In this splendid new history, Pauline Maier tells the dramatic story of the yearlong battle over ratification that brought such famous founders as Washington, Hamilton, Madison, Jay, and Henry together with less well-known Americans who sometimes eloquently and always passionately expressed their hopes and fears for their new country. Men argued in taverns and coffeehouses; women joined the debate in their parlors; broadsides and newspaper stories advocated various points of view and excoriated others. In small towns and counties across the country people read the document carefully and knew it well. Americans seized the opportunity to play a role in shaping the new nation. Then the ratifying conventions chosen by "We the People" scrutinized and debated the Constitution clause by clause.
Although many books have been written about the Constitutional Convention, this is the first major history of ratification. It draws on a vast new collection of documents and tells the story with masterful attention to detail in a dynamic narrative. Each state's experience was different, and Maier gives each its due even as she focuses on the four critical states of Pennsylvania, Massachusetts, Virginia, and New York, whose approval of the Constitution was crucial to its success.
The New Yorker Gilbert Livingston called his participation in the ratification convention the greatest transaction of his life. The hundreds of delegates to the ratifying conventions took their responsibility seriously, and their careful inspection of the Constitution can tell us much today about a document whose meaning continues to be subject to interpretation. Ratification is the story of the founding drama of our nation, superbly told in a history that transports readers back more than two centuries to reveal the convictions and aspirations on which our country was built.
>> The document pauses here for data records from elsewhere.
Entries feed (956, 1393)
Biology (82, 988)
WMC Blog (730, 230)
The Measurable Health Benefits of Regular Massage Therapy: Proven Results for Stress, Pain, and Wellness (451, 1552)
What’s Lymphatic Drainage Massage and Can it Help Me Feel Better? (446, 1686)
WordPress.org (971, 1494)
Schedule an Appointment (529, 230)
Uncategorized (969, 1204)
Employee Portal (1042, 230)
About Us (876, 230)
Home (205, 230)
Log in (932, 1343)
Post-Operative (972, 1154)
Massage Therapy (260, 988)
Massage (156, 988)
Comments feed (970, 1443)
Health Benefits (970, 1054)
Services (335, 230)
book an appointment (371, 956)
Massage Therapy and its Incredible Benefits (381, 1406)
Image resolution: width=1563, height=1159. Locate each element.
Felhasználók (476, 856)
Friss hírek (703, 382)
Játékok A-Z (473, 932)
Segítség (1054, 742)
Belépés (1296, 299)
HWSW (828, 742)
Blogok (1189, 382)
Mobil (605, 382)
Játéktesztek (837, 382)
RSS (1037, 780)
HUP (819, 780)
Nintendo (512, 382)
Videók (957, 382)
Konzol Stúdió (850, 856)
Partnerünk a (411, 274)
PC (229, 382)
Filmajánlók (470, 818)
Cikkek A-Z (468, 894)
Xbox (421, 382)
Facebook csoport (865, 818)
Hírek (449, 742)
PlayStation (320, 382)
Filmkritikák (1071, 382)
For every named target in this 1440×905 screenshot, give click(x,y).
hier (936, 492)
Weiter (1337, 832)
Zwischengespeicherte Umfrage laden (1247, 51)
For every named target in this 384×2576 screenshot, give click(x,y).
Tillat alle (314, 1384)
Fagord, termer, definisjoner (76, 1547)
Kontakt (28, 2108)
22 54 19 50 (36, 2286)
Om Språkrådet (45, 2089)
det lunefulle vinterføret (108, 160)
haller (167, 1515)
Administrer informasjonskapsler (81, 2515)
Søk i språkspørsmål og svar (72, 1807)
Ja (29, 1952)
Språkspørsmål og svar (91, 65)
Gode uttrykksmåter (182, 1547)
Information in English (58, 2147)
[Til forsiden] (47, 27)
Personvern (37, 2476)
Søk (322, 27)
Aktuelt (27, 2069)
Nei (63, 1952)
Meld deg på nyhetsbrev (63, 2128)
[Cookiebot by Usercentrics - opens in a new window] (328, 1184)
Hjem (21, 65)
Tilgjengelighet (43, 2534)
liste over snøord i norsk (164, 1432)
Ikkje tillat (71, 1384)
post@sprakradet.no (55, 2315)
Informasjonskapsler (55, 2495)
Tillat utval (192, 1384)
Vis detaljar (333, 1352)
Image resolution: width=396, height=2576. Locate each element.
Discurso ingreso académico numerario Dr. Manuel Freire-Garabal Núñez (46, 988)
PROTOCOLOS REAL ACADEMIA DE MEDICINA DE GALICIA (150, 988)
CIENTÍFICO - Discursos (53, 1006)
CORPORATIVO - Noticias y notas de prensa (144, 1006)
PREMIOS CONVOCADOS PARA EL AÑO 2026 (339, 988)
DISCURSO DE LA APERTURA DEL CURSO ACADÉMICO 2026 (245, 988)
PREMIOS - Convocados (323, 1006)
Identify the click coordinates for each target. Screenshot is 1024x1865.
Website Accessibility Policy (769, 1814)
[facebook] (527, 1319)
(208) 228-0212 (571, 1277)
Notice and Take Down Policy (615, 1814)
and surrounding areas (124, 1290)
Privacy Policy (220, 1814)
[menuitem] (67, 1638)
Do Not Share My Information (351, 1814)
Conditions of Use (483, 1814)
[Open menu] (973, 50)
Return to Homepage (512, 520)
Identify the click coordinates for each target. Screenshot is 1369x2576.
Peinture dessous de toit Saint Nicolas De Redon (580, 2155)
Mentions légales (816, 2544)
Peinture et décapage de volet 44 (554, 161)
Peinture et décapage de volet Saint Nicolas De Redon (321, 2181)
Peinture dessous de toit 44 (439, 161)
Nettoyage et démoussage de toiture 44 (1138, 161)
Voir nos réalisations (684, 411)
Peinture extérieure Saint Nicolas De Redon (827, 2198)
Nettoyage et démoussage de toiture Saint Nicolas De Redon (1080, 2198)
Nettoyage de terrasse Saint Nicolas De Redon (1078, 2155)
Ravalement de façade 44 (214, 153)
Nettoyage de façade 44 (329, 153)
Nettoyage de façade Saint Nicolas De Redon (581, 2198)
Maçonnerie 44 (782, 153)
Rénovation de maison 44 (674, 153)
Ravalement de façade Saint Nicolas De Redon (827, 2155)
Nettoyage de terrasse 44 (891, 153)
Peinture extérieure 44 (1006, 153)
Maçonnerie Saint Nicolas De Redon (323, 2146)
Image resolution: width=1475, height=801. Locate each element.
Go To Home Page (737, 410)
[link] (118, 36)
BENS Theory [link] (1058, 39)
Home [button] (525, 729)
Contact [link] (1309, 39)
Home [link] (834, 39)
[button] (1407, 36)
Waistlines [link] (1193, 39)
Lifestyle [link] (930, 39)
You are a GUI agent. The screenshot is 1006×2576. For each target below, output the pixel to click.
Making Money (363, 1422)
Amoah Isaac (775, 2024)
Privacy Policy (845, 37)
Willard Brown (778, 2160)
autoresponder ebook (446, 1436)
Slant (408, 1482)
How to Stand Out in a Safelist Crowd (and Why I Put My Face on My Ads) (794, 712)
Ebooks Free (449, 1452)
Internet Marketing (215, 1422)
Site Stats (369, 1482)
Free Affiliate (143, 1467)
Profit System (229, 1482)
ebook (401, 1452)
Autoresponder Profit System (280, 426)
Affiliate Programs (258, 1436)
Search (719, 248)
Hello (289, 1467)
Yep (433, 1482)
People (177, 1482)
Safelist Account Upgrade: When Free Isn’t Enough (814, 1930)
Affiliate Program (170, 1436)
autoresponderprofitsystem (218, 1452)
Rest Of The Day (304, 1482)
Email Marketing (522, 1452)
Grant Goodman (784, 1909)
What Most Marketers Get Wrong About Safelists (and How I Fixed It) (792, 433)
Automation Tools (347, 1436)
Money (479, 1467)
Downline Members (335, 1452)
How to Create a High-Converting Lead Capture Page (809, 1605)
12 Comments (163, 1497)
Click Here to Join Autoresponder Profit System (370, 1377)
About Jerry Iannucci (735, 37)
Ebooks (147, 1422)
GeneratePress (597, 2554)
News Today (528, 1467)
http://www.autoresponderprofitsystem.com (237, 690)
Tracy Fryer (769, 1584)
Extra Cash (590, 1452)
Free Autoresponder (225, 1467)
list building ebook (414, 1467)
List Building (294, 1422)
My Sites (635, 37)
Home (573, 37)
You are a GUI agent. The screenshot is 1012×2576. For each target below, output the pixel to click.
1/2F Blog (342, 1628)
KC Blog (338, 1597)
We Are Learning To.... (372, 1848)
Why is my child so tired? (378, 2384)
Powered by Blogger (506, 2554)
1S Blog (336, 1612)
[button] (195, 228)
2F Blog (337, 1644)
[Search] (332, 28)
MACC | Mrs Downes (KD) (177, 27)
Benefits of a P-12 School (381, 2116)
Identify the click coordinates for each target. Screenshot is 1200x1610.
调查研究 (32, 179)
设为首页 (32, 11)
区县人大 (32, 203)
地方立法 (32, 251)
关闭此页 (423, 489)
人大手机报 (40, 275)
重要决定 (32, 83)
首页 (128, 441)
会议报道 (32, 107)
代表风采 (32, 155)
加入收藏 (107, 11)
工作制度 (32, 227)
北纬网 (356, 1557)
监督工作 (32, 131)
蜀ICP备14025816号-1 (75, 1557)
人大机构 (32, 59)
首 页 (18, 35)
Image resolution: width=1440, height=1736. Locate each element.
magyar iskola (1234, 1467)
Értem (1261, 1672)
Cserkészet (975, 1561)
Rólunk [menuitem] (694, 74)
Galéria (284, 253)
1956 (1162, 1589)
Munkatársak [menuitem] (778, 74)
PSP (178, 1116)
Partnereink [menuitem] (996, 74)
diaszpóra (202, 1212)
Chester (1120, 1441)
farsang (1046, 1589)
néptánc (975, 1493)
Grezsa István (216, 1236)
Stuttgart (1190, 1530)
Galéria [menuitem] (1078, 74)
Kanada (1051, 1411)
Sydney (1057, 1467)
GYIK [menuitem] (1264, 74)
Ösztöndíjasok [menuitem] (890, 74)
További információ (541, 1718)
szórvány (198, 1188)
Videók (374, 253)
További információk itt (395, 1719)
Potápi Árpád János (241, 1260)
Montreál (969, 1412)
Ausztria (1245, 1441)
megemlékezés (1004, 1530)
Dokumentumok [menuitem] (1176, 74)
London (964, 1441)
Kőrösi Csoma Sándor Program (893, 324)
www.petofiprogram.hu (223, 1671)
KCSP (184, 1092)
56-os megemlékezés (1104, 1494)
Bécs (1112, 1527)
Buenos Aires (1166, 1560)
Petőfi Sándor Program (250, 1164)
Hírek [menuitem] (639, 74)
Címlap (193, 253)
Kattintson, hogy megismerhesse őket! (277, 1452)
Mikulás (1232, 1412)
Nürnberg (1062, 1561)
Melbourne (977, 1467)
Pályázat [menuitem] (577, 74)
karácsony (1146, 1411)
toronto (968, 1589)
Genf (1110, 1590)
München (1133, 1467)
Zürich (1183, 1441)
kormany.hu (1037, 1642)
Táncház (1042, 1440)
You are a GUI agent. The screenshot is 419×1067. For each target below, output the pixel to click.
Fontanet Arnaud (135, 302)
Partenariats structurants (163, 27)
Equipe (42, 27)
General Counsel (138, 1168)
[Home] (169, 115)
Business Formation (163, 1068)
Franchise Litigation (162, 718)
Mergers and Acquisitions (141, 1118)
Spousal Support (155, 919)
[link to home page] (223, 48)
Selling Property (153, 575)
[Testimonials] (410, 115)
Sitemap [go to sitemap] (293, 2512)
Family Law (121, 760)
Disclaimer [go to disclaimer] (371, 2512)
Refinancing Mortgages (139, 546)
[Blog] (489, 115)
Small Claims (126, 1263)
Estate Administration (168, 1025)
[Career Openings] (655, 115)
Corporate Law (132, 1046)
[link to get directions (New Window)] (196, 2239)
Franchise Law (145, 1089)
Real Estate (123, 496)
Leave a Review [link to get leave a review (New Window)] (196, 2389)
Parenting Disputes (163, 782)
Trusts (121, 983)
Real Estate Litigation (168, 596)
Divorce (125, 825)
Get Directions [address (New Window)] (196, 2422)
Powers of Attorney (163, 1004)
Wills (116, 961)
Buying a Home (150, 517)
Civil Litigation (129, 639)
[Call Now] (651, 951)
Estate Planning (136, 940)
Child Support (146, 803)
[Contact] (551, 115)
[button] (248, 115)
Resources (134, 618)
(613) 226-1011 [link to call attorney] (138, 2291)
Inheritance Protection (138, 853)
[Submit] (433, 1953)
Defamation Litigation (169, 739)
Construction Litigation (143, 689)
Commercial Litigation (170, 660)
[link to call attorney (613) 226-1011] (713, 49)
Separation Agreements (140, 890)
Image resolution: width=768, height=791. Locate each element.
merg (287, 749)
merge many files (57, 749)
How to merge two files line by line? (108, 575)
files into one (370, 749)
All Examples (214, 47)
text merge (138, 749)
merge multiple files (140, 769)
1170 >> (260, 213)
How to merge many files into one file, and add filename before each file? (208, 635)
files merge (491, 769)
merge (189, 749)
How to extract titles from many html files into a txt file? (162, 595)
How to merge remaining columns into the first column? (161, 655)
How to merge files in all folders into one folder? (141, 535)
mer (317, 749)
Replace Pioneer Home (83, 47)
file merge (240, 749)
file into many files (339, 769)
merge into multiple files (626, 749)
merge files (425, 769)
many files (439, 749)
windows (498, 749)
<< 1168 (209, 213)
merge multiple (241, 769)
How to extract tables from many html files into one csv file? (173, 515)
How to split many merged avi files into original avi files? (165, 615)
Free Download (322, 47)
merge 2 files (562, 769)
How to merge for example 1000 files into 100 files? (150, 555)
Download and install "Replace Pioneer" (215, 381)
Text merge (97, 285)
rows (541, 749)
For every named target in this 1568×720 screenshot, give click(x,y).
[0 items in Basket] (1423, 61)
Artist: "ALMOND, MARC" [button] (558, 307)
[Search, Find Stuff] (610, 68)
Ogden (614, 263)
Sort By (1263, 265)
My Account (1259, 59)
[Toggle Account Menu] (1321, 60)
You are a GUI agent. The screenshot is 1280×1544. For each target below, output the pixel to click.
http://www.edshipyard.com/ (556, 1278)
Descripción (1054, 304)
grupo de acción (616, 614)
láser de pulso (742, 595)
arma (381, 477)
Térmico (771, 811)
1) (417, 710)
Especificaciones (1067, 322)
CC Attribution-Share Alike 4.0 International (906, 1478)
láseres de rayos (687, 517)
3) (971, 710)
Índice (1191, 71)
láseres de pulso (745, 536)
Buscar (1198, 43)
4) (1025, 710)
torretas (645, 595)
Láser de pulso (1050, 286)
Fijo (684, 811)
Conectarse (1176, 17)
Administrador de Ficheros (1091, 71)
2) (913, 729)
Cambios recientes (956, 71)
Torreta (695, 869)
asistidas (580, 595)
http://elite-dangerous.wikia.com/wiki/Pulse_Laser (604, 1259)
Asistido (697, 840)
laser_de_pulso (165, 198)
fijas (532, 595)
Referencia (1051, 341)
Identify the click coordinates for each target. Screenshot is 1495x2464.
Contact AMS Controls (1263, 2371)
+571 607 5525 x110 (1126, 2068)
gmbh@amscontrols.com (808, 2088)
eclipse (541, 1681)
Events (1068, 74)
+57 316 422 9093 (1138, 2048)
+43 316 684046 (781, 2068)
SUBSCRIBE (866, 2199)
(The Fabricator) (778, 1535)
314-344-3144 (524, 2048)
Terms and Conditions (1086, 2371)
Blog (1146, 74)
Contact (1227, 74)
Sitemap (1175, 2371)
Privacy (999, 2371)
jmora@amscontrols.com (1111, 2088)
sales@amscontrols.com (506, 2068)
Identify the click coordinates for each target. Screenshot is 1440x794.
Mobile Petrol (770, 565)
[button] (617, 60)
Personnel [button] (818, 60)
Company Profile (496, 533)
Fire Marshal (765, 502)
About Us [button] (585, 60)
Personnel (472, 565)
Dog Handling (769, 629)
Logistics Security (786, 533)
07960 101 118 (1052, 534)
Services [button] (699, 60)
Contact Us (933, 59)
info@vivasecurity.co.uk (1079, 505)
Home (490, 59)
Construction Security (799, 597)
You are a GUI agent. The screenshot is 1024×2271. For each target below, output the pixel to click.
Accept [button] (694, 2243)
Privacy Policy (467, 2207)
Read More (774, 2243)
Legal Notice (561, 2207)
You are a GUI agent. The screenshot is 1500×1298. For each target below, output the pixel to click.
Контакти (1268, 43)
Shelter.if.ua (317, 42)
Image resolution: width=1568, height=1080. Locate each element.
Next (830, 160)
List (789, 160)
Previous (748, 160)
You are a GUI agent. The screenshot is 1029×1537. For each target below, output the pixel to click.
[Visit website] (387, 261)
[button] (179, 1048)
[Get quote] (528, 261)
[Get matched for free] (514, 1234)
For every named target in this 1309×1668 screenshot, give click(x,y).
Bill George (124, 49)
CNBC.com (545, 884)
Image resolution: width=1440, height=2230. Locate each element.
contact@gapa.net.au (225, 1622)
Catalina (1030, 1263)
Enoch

Publishers Weekly® Reviews
- Reviewed in: Publishers Weekly, page .
- Review Date: 2010-08-23
- Reviewer: Staff
This book about one of the most momentous occasions in the nation's history is the definitive one. Maier, a distinguished MIT historian of the Revolutionary era, relates with more authority and in more detail than ever before the long, uncertain course from the Constitution's adoption by the Constitutional Convention in 1787 until its ratification by the states in 1788 and of the Bill of Rights soon after. While not lacking drama, it's mostly a state-by-state look at the give-and-take of political and constitutional debate. While the nation's early greats--Washington, Madison, Patrick Henry--get their due, many lesser-known figures, often simple men who shone for this moment alone, play their parts. Maier shows how the Constitution's supporters and defenders won through ratification and why in the end even most of its detractors, in the words of one, concluded that this was "the best government in the world." For those who seek judicious assessment, sober reflection, and masterful analysis of the debates that secured the Constitution, this book is an unsurpassable achievement. 16 pages of b&w illus. (Oct.)